Crus stared at him for a moment, then turned away and walked to the edge of the stream. He pulled his sword out of the way and sat on the bank.
Rufio joined him.
“We’re caught up in the sweep of history,” the centurion said.
“Yes, I know.
”
“And the Twenty-fifth Legion is the pivot.”
“I came out here to advance my career,” Crus said and gazed at the flowing water. “Now I’m staring down the throats of barbarians. The world is never what we think it will be.”
“You’ll make a fine career. You’ll be a senator soon. Maybe even consul someday. And many years from now, when you’re sitting in your villa in the Alban Hills with your grandchildren gathered around, you’ll remember none of that.”

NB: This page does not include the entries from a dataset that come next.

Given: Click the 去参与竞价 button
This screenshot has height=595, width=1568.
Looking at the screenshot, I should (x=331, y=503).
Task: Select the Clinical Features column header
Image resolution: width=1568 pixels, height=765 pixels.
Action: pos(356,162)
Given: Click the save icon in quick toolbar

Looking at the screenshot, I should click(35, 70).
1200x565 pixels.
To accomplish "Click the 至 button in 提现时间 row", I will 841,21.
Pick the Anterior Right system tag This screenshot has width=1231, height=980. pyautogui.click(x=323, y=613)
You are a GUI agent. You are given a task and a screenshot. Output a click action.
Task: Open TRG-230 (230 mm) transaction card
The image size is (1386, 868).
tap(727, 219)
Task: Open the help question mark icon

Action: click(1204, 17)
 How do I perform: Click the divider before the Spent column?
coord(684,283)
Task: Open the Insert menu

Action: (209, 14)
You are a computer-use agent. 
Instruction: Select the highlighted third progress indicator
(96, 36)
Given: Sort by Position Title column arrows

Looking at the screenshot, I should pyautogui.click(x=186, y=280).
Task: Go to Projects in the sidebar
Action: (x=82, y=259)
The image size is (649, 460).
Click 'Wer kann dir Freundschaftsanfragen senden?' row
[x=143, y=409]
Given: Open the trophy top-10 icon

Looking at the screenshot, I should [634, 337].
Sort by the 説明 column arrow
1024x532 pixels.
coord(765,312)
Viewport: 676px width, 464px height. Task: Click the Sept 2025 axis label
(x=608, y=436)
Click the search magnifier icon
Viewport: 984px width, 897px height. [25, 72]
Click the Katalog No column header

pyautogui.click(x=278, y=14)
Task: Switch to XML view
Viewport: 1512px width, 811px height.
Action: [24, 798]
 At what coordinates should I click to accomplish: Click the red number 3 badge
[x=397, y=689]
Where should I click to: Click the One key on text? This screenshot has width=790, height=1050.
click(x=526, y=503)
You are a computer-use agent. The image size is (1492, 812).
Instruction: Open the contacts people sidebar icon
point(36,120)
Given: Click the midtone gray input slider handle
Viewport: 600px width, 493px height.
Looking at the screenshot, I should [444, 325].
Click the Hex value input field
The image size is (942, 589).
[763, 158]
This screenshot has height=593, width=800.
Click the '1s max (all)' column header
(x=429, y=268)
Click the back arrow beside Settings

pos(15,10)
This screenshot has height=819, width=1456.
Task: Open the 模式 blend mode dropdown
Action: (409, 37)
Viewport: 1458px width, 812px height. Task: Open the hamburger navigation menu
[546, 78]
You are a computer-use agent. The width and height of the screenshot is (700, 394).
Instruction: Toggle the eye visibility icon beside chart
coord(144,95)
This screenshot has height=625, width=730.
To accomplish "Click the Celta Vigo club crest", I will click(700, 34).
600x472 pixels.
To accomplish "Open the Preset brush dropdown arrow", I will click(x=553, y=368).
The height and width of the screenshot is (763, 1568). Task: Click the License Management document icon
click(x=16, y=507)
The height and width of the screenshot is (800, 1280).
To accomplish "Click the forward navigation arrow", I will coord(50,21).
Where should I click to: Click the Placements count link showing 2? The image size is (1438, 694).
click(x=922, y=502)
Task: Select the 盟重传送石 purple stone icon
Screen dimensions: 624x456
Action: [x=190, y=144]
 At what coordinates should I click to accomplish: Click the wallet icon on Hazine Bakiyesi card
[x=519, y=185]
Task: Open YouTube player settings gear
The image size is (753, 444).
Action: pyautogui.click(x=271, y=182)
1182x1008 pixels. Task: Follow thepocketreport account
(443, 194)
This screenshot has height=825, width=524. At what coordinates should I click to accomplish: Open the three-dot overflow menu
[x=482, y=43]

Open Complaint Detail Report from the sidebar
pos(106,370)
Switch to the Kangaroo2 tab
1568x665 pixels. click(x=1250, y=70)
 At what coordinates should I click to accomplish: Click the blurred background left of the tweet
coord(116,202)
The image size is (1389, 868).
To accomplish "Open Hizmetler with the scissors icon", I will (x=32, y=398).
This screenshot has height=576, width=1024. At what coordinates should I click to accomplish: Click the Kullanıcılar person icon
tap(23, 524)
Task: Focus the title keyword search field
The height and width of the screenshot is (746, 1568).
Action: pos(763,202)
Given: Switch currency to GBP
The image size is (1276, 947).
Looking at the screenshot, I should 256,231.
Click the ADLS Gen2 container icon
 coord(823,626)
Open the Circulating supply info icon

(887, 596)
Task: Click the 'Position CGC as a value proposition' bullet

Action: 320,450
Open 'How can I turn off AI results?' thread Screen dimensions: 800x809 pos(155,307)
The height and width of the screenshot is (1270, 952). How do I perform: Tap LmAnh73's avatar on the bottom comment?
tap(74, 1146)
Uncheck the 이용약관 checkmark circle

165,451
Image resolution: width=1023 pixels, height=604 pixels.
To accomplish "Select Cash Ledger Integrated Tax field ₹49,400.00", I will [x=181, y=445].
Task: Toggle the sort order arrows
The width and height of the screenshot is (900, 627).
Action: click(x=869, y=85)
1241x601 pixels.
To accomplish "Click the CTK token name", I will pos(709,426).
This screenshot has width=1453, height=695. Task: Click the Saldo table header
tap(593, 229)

Crus turned and looked at him.
“You’ll remember your days with the Twenty-fifth Legion. Rough men and crude humor and bravery beyond imagination. On a cold winter night at your fireside, you’ll remember a warm spring day in the green of Gaul. How you stood fast before those who would burn down all we cherish.”
“Above all,” Crus said in a low voice, “I’ll remember you.”
“The petty squabbling of politicians—the empty oaths—all will fade. But this”—he pounded the ground beside him—“this will remain. This will mark your life and define it forever.”
“You’ll be there with me. With my grandchildren. I want them to know you.”
“What remains of me will be in a funerary urn in a tomb on the Via Appia. Perhaps you can come to visit.”
“No, no. You must live to be an old man. I order it. Your wisdom cannot be wasted.”
“You can carry a fragment or two of it with you.”
Crus looked off toward the east, toward the unseen army approaching them.
“This is greater than we are, isn’t it?” he said.
“It’s greater than everything. It’s the fate of the world.”
39 THE MATTER IS ON A DOOR HINGE.
Roman saying
______
Cheers greeted Barovistus as he rode among his people. Campfires speckled the rising plain to the horizon, as if the stars had been plucked from the sky and scattered across the land.
Young warriors boasted to each other of how many Romans they would slay. With spears or stolen swords they fought mock battles, then shattered the night with Suebian victory cries. Older fighters entranced them with tales of war from long ago, though they ignored the fact that their foes had been other Germans, not the trained and armored troops now so very near.